WHAT TO WORK ON
Rewrite the data from its start through the line containing "coordinates (588, 300).", inclusive, swapping "Identify" for "Find" and leaving everything else as it is.

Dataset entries
──────────────────────────────
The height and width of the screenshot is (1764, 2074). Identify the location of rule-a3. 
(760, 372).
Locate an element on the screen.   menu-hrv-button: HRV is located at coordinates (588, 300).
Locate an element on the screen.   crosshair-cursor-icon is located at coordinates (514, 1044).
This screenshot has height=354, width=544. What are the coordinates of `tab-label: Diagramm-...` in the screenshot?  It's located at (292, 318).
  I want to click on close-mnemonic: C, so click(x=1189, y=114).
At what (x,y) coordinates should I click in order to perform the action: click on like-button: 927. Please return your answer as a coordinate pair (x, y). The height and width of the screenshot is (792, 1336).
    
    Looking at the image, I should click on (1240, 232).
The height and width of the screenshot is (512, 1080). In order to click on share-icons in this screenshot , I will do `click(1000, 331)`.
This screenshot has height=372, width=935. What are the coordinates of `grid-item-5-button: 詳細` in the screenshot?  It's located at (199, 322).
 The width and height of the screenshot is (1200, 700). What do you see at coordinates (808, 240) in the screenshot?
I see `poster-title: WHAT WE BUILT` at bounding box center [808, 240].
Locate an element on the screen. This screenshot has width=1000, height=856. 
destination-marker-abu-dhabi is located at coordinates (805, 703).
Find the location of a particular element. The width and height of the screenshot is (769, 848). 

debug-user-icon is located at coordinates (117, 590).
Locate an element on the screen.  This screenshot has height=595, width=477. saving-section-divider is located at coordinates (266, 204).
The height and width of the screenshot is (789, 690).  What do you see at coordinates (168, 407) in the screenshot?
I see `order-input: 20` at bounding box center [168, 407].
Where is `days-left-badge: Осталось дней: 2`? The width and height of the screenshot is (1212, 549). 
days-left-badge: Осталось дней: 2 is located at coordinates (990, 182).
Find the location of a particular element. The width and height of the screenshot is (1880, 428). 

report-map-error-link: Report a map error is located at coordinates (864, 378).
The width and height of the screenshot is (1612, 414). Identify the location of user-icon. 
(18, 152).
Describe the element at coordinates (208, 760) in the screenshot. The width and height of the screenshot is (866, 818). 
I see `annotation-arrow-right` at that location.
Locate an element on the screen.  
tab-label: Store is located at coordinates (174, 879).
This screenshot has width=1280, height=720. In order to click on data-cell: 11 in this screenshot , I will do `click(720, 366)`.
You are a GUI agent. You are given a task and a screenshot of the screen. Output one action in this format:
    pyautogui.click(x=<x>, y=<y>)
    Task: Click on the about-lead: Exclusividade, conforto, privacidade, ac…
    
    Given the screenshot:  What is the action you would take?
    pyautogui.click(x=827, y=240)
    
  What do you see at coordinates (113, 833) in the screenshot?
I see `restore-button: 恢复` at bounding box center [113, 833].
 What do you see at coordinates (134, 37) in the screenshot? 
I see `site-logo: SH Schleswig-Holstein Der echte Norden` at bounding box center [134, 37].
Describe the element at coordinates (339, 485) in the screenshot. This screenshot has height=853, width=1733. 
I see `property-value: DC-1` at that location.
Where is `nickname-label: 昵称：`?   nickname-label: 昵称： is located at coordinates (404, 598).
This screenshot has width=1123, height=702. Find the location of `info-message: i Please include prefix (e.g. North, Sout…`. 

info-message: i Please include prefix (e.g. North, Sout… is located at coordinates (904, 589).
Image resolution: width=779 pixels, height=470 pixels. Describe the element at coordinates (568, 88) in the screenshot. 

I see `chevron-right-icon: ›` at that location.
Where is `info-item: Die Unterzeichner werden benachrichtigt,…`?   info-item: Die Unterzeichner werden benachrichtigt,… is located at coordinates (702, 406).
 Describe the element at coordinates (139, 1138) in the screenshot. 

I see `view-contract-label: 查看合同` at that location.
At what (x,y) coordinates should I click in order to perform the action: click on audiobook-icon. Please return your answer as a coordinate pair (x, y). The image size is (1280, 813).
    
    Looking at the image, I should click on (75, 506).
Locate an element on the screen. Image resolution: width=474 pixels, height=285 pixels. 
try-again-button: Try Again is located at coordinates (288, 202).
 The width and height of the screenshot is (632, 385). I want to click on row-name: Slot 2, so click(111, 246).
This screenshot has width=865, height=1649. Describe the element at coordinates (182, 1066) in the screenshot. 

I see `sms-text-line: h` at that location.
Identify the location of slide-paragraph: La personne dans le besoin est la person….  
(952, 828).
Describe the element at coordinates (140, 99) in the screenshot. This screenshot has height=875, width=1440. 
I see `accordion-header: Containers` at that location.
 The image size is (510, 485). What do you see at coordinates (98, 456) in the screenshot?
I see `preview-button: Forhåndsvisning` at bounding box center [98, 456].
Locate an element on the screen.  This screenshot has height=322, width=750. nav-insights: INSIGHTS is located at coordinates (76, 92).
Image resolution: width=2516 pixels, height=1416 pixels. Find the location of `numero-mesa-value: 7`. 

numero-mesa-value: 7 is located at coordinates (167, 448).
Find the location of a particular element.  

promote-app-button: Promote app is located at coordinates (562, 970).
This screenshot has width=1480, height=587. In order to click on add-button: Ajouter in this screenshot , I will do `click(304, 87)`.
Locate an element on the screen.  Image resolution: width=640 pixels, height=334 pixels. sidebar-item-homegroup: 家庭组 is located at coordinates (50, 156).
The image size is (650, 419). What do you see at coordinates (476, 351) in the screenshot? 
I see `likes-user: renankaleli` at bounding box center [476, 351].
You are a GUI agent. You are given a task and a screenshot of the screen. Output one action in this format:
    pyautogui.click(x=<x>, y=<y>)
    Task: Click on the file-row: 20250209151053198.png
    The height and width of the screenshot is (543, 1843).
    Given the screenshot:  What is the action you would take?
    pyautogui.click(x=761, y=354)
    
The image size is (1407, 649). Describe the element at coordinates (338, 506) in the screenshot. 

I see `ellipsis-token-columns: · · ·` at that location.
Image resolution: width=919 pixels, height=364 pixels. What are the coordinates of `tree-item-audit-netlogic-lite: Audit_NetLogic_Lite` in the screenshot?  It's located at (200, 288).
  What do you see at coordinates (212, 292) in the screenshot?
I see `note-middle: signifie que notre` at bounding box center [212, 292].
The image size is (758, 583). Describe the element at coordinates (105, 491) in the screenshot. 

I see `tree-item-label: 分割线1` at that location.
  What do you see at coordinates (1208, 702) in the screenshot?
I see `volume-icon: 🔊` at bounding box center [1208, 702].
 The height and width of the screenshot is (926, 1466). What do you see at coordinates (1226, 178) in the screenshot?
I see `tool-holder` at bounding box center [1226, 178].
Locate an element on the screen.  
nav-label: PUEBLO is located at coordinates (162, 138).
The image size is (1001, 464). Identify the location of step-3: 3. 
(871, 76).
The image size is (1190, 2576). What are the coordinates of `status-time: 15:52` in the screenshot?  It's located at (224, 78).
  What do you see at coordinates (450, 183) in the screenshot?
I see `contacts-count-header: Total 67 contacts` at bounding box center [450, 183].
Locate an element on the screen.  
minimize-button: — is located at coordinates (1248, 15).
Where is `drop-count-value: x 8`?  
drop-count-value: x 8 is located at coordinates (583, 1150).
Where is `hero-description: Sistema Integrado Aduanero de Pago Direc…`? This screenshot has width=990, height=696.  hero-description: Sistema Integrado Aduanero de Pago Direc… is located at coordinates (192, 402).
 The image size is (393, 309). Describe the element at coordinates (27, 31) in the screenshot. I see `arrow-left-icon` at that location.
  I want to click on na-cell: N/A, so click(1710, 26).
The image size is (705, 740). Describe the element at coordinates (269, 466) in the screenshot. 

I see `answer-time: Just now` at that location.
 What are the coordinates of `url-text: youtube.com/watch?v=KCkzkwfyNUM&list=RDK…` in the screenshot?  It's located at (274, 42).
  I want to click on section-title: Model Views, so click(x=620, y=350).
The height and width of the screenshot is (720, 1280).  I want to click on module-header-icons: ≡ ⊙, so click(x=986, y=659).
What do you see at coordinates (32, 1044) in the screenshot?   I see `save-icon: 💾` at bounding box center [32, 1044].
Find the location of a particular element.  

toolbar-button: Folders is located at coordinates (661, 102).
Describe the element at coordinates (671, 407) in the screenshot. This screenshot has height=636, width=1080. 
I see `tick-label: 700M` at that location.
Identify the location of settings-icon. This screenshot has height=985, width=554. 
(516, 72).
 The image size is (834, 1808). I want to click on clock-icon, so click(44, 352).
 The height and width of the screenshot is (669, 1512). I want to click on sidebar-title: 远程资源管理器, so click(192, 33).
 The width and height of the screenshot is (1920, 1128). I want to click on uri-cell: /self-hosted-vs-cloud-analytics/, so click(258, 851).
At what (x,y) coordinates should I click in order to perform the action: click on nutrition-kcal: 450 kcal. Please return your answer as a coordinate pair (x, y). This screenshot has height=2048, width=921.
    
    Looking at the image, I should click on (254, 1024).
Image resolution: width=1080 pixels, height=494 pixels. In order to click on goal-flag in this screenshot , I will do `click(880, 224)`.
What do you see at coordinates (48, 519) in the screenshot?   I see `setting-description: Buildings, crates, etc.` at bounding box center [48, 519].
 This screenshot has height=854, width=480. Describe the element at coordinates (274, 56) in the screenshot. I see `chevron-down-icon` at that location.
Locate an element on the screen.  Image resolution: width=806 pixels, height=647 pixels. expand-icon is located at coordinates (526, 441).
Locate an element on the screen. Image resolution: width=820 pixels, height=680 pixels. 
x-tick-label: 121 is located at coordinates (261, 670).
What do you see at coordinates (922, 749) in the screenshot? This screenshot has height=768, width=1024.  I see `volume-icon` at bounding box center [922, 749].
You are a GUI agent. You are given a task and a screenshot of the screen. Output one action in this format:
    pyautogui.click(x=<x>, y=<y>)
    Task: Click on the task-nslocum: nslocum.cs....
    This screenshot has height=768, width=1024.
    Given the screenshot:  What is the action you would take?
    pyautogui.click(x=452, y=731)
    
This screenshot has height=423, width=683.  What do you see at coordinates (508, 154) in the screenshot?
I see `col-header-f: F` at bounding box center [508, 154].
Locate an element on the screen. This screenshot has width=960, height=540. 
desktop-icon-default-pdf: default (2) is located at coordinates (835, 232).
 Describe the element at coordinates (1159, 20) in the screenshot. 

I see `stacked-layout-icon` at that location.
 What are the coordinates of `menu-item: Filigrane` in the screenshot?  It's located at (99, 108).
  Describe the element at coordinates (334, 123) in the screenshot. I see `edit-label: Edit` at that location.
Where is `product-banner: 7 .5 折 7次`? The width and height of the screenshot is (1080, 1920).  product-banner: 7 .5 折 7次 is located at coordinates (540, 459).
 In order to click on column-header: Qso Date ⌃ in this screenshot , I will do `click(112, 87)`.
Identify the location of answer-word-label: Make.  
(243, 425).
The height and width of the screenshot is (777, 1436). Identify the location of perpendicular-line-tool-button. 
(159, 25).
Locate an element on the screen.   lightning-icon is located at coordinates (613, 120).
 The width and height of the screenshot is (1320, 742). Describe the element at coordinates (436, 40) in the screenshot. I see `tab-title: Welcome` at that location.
──────────────────────────────
TASK RESPONSE
The height and width of the screenshot is (1764, 2074). Find the location of rule-a3. 
(760, 372).
Locate an element on the screen.   menu-hrv-button: HRV is located at coordinates (588, 300).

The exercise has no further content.